Take every line in the entries that includes the word "button" and copy it.

*Data for the task:*
......

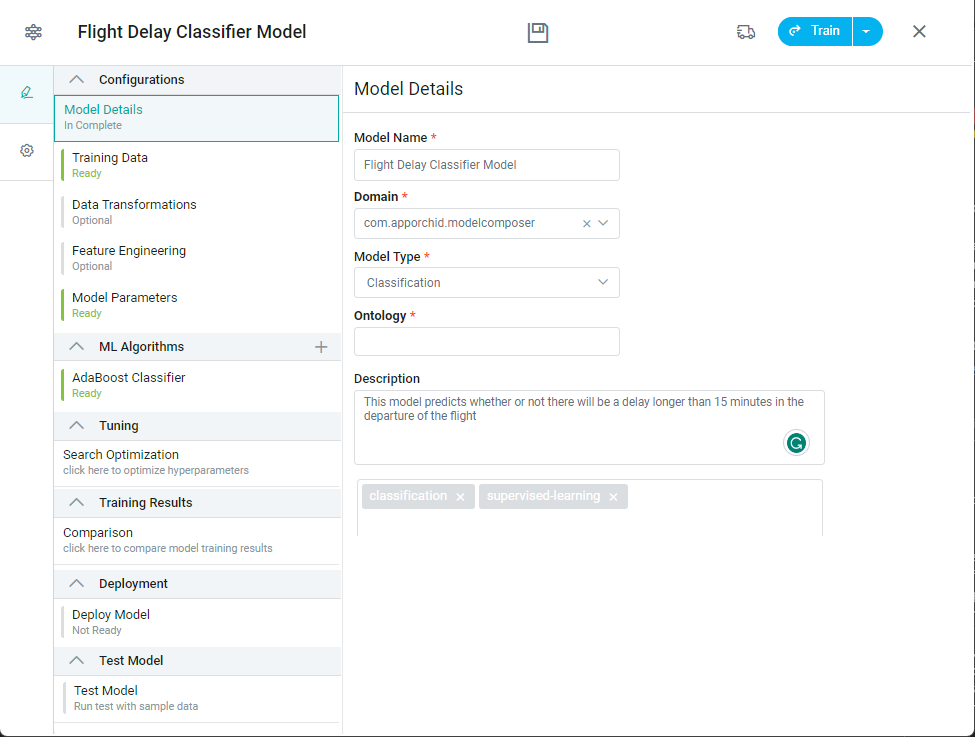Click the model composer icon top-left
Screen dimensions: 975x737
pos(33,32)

......

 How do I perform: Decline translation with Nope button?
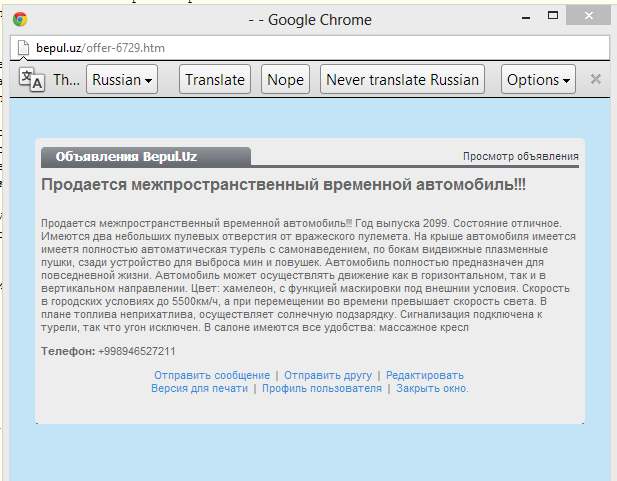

......

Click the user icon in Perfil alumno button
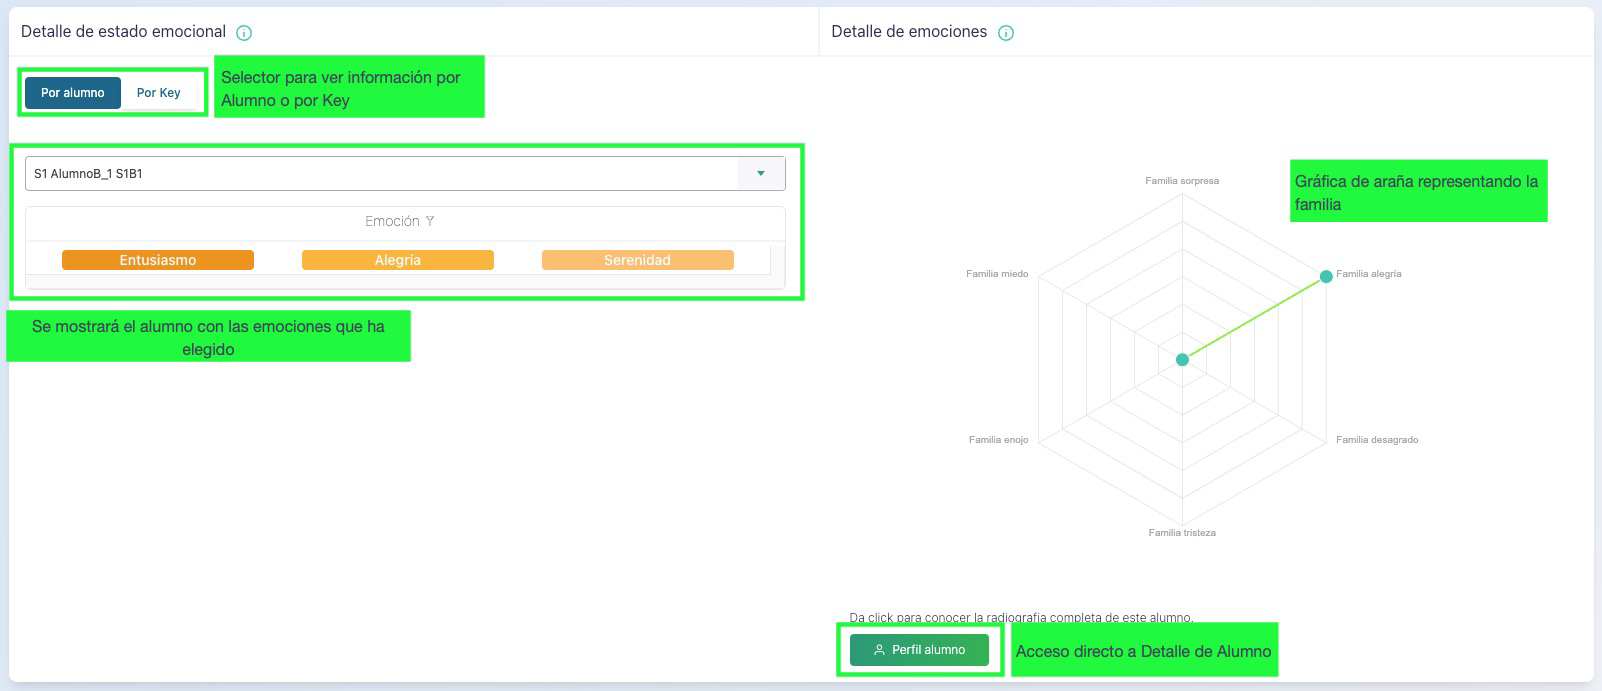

......

*Answer box:*
 How do I perform: Decline translation with Nope button?
Click the user icon in Perfil alumno button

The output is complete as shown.